Como a imagem do jogador é frequentemente associada ao homem jovem e


heterossexual, a indústria de jogos continua produzindo conteúdos para agradar a esse público-
alvo. Na prática, isso significa ausência de personagens femininas e, quando elas existem,
ocupam papéis secundários e frequentemente são retratadas de forma muito sexualizada e
como vítimas de agressões no jogo. Essa falta de representatividade feminina gera nas mulheres
um baixo senso de pertencimento às comunidades gamers e faz com que elas tenham
dificuldade de se identificar com o mundo dos jogos.
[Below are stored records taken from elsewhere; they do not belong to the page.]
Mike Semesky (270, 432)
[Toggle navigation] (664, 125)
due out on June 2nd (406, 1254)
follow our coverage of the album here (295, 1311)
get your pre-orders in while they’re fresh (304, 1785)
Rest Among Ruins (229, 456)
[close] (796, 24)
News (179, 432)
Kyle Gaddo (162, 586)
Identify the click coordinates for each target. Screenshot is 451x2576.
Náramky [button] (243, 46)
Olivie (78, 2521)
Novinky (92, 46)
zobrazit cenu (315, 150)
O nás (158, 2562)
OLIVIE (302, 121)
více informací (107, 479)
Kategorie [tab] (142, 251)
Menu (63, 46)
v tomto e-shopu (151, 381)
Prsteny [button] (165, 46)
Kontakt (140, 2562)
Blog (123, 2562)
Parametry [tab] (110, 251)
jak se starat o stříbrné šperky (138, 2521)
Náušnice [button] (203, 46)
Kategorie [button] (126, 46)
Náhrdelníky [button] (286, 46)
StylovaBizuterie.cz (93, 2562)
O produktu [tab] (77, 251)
Um relato comum entre as mulheres é que, quando estão jogando, seus erros são
atribuídos ao fato de serem mulheres, enquanto erros cometidos por homens tendem a ser
atribuídos à inexperiência do jogador, a um equívoco específico, ao fato de não ouvir opiniões
dos colegas e a não saber jogar em time. Qualquer equívoco é usado para justificar a tese de
que mulheres são inferiores aos homens nos jogos.
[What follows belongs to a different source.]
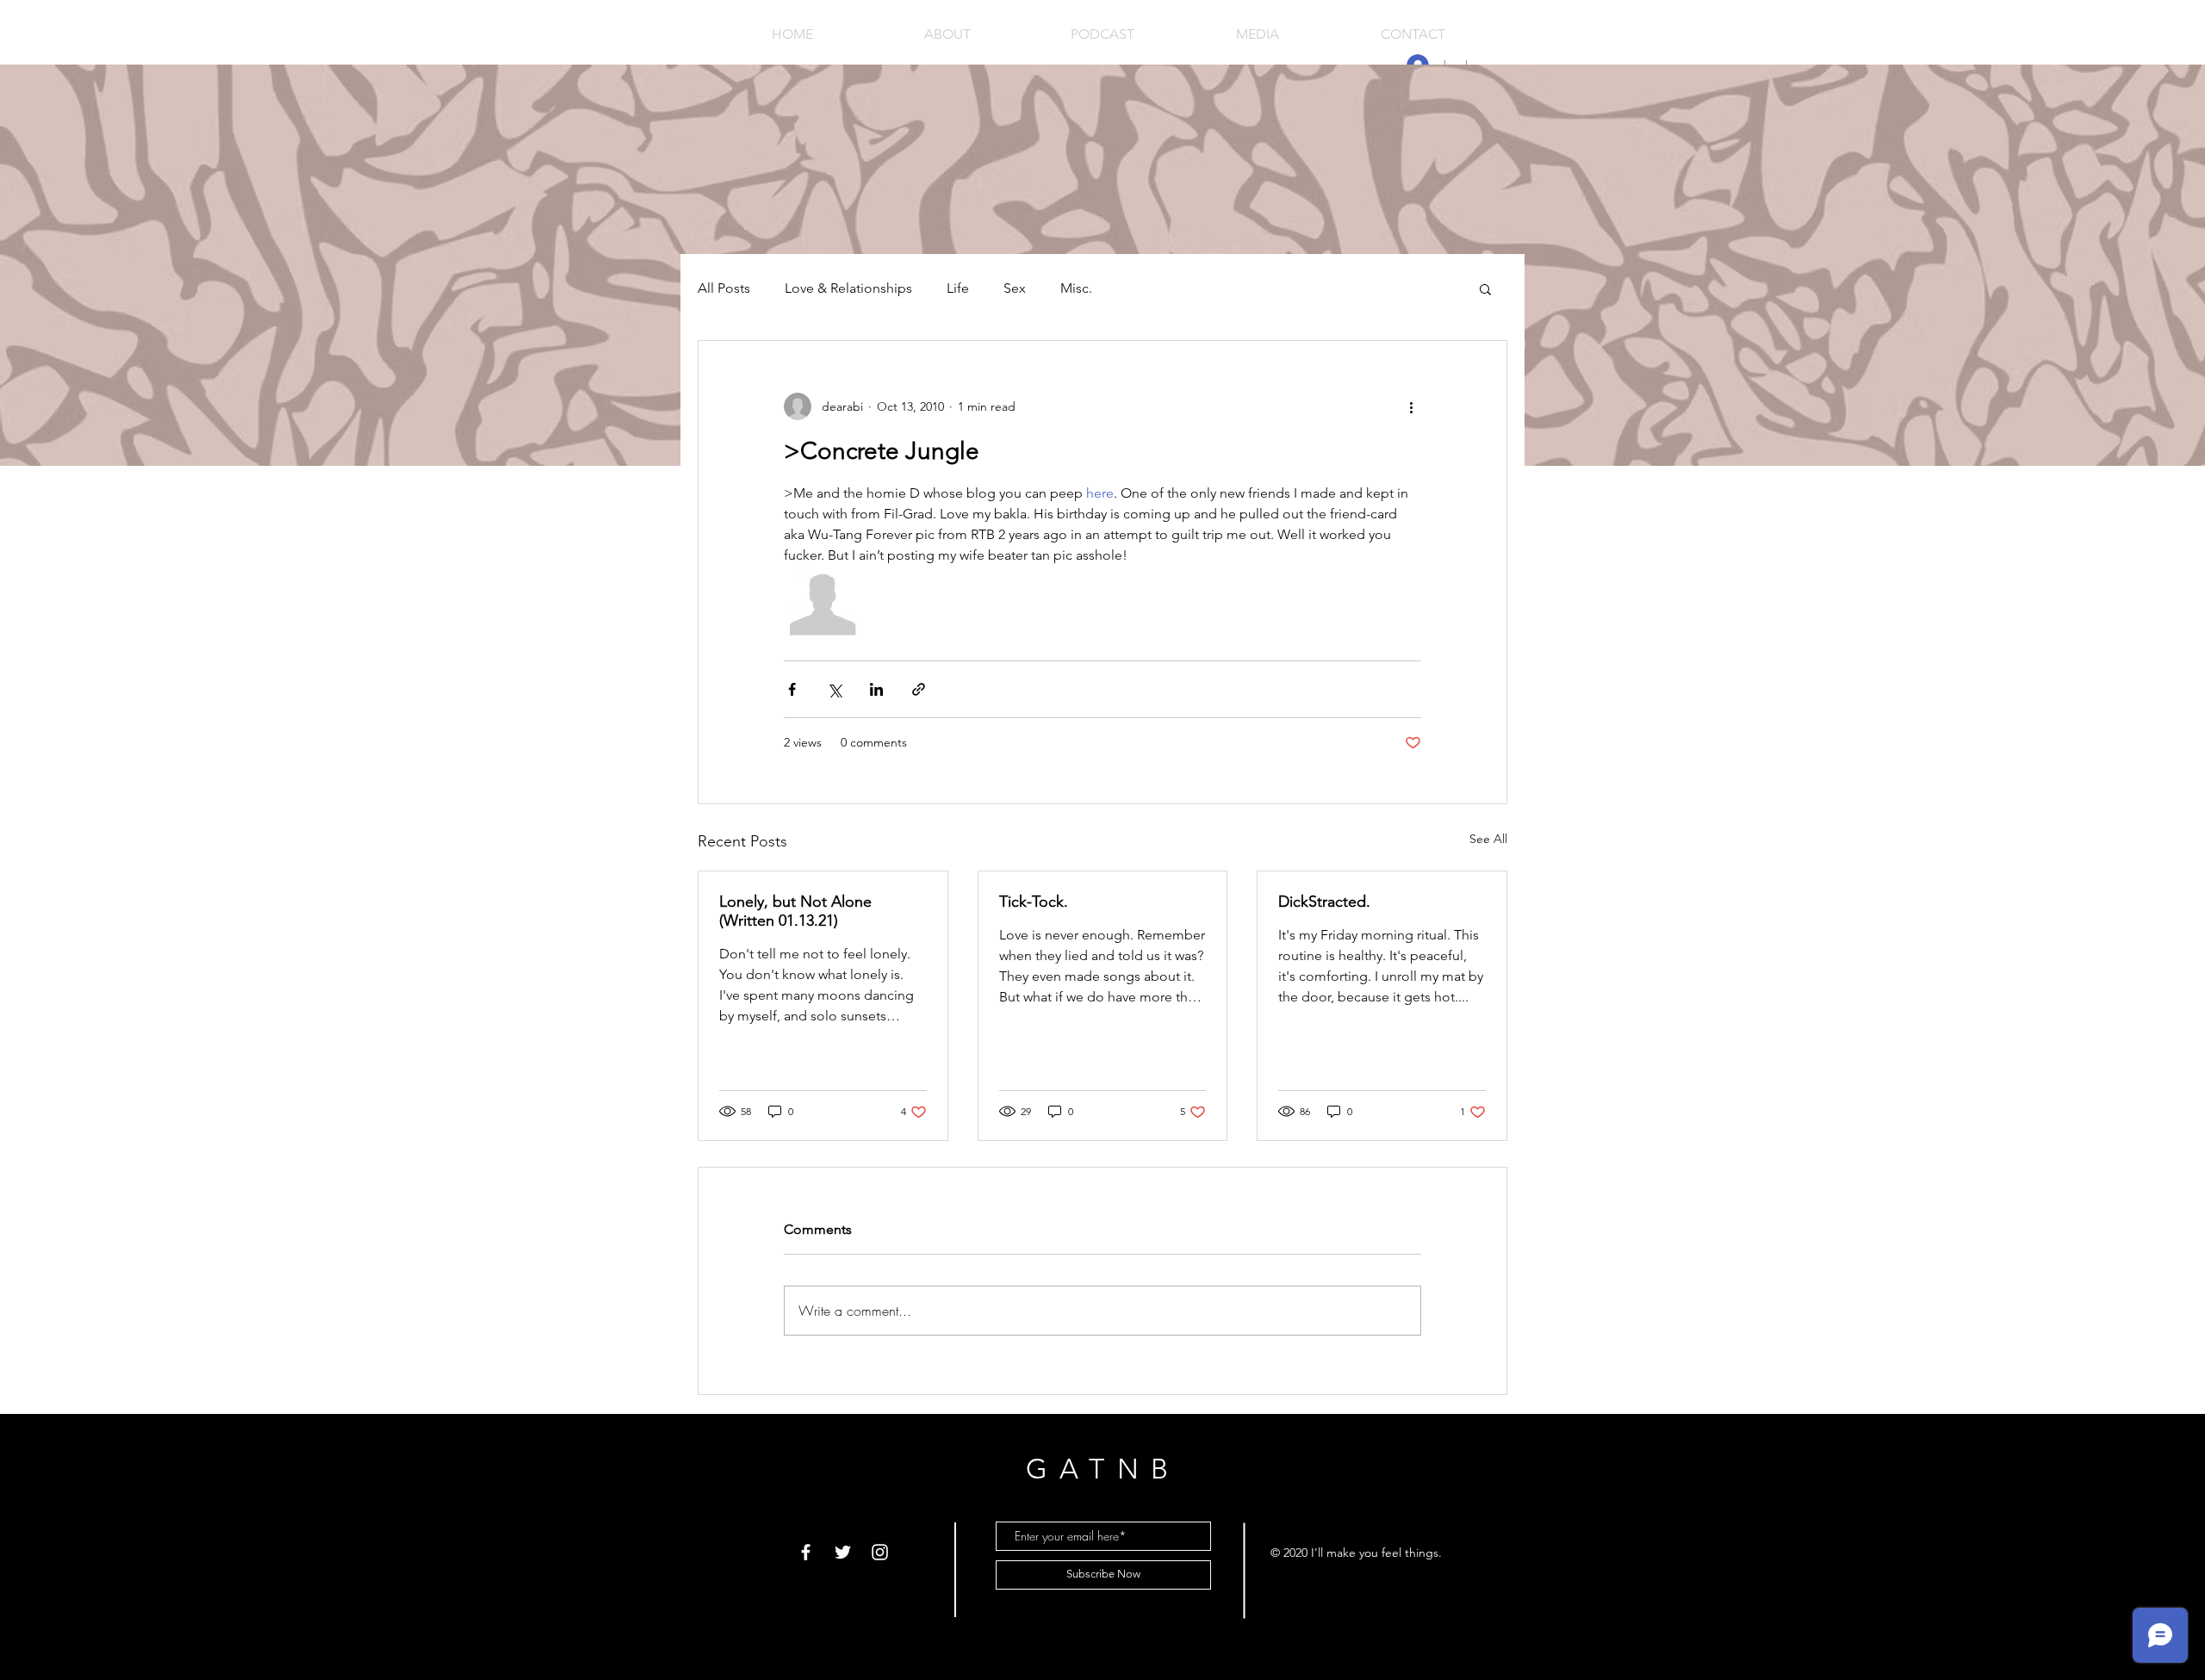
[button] (1485, 288)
Essa posição de inferioridade é reforçada por uma prática existente nos jogos digitais –
assim como em outros esportes – chamada trash-talk, que se caracteriza por uma série de
insultos e provocações entre adversários para intimidar o oponente, elevar a confiança da sua
própria equipe ou comemorar uma vitória. Essa prática, que está muito enraizada na cultura dos
jogos on-line e compõe o próprio estereótipo do gamer e o que se acredita ser ‘o jeito certo de
jogar’, vem servindo de desculpa para a expressão de falas machistas – e também racistas e
LGBTQfóbicas.
O discurso de ódio contra mulheres – e pessoas negras e LGBTQ+ – acaba provocando
nelas um efeito de dessensibilização. Como mostrou uma pesquisa de 2019 com negros vítimas
de racismo em jogos, assim como as pontas dos dedos de um violonista ficam calejadas
(enrijecidas e sem sensibilidade) devido às constantes lesões provocadas pela corda do violão,
a pessoa que é vítima de preconceitos incessantes tende a se dessensibilizar, para aguentar as
violências diárias e poder continuar jogando.
Todas essas experiências negativas, somadas à falta de representatividade feminina
dentre os jogadores profissionais (e dentro dos próprios jogos), afasta as mulheres desse
universo e pode explicar o maior número de homens nas comunidades gamers (seja em jogos
casuais, seja em jogos competitivos).